§ **Estratto pagina**:
________________________________________

Antichi popoli veneti e l’agricoltura

I popoli Veneti, a volte indicati anche come Venetici, Antichi Veneti o Paleoveneti per distinguerli dagli odierni abitanti del Veneto, furono una popolazione indoeuropea, che si stanziò nell’Italia nord-orientale dopo la metà del II millennio a.C. sviluppando una propria originale civiltà nel corso del millennio successivo.
Caso unico tra i popoli coevi nell’Italia settentrionale, si può stabilire una corrispondenza tra la popolazione e la cultura veneta: è cioè possibile attribuire agli antichi Veneti una precisa cultura materiale e artistica, sviluppatasi nel loro territorio di stanziamento, la Venezia.
Questa condizione culturale si sviluppò durante un lungo periodo, per tutto il I millennio a.C., anche se nel tempo subì diverse influenze, per cui di questa popolazione e identità la documentazione archeologica è particolarmente ricca.

Territorio –
I Veneti si stanziarono inizialmente nell’area tra il Lago di Garda ed i Colli Euganei; in seguito si espansero fino a raggiungere confini simili a quelli del Veneto attuale, anche se bisogna considerare che la linea di costa del Mar Adriatico era più arretrata rispetto ad oggi. Secondo i ritrovamenti archeologici (che concordano anche con le fonti scritte), i confini occidentali del loro territorio correvano lungo il Lago di Garda, quelli meridionali seguivano una linea che parte dal fiume Tartaro, segue il Po e raggiunge Adria, lungo il ramo estinto del Po di Adria, mentre quelli orientali giungevano fino al Tagliamento.
Oltre tale fiume erano insediate genti di ceppo illirico, anche se fino all’Isonzo la presenza veneta era tanto forte che si può parlare di popolazione veneto-illirica.

________________________________________

§ **Voci fornite**:
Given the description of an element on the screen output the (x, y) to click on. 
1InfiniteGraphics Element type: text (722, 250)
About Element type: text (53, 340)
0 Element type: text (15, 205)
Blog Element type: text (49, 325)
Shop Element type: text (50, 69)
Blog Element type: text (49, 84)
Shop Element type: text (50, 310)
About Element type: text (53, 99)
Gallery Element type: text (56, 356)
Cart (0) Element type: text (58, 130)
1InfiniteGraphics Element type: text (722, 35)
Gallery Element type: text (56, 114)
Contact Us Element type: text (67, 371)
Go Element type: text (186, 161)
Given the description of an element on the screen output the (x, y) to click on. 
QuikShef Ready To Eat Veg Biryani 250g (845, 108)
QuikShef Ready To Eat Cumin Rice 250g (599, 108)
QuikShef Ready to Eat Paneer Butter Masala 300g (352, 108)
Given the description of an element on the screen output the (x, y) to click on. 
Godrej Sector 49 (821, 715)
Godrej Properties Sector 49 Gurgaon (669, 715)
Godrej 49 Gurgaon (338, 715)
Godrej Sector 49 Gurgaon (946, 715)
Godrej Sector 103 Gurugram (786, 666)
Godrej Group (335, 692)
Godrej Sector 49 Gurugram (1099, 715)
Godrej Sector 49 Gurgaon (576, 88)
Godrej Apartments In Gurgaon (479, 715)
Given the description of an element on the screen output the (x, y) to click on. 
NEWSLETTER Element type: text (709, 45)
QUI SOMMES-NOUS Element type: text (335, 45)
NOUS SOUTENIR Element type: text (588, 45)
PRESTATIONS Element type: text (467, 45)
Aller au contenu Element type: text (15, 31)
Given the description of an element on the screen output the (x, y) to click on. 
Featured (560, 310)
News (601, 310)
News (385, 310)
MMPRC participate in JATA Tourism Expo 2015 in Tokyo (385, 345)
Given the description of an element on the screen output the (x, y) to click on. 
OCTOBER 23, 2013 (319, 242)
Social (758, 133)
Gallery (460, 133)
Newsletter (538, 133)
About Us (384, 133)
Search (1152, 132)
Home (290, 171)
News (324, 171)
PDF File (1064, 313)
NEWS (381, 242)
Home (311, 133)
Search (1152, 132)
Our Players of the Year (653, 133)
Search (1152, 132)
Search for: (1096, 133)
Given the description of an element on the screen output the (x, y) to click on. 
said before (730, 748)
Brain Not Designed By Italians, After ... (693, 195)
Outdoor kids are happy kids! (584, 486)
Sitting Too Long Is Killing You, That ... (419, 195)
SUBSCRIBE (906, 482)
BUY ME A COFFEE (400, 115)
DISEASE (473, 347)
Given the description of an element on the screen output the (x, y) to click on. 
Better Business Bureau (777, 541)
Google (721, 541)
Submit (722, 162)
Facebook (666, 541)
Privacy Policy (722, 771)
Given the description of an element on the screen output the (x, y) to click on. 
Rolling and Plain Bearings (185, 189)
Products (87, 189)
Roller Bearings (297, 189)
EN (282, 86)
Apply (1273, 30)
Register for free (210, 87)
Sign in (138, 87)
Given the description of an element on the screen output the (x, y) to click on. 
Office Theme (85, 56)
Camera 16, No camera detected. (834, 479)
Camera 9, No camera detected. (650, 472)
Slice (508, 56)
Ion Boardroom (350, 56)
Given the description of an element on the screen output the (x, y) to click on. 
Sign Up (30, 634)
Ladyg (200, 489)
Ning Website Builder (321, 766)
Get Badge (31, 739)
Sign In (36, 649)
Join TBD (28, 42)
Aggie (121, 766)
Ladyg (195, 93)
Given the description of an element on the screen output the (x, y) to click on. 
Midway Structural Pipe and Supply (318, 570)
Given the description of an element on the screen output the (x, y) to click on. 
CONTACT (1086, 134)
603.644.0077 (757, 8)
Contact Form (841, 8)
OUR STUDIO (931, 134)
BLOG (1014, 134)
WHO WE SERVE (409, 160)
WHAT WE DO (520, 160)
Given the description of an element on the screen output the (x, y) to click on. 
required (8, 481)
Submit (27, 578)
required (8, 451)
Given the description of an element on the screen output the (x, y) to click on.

________________________________________

§ **Esercizio assegnato 1**: Riproduci il passo dell'estratto sugli antichi Veneti che comincia dalle parole "Questa condizione culturale" e si chiude dopo le parole "fino al Tagliamento.".
§ **Esercizio assegnato 2**:
Rispondi in base all'estratto:
(a) Dopo quale periodo i Veneti si stanziarono nell'Italia nord-orientale?
(b) Fino a quale fiume giungevano i confini orientali del loro territorio?
(c) Fino a quale fiume la presenza veneta era tanto forte da far parlare di popolazione veneto-illirica?
Le voci non hanno alcun legame con l'estratto.

§ **Risultato esercizio 1**:
Questa condizione culturale si sviluppò durante un lungo periodo, per tutto il I millennio a.C., anche se nel tempo subì diverse influenze, per cui di questa popolazione e identità la documentazione archeologica è particolarmente ricca.

Territorio –
I Veneti si stanziarono inizialmente nell’area tra il Lago di Garda ed i Colli Euganei; in seguito si espansero fino a raggiungere confini simili a quelli del Veneto attuale, anche se bisogna considerare che la linea di costa del Mar Adriatico era più arretrata rispetto ad oggi. Secondo i ritrovamenti archeologici (che concordano anche con le fonti scritte), i confini occidentali del loro territorio correvano lungo il Lago di Garda, quelli meridionali seguivano una linea che parte dal fiume Tartaro, segue il Po e raggiunge Adria, lungo il ramo estinto del Po di Adria, mentre quelli orientali giungevano fino al Tagliamento.

§ **Risultato esercizio 2**:
(a) Dopo la metà del II millennio a.C.
(b) Fino al Tagliamento.
(c) Fino all'Isonzo.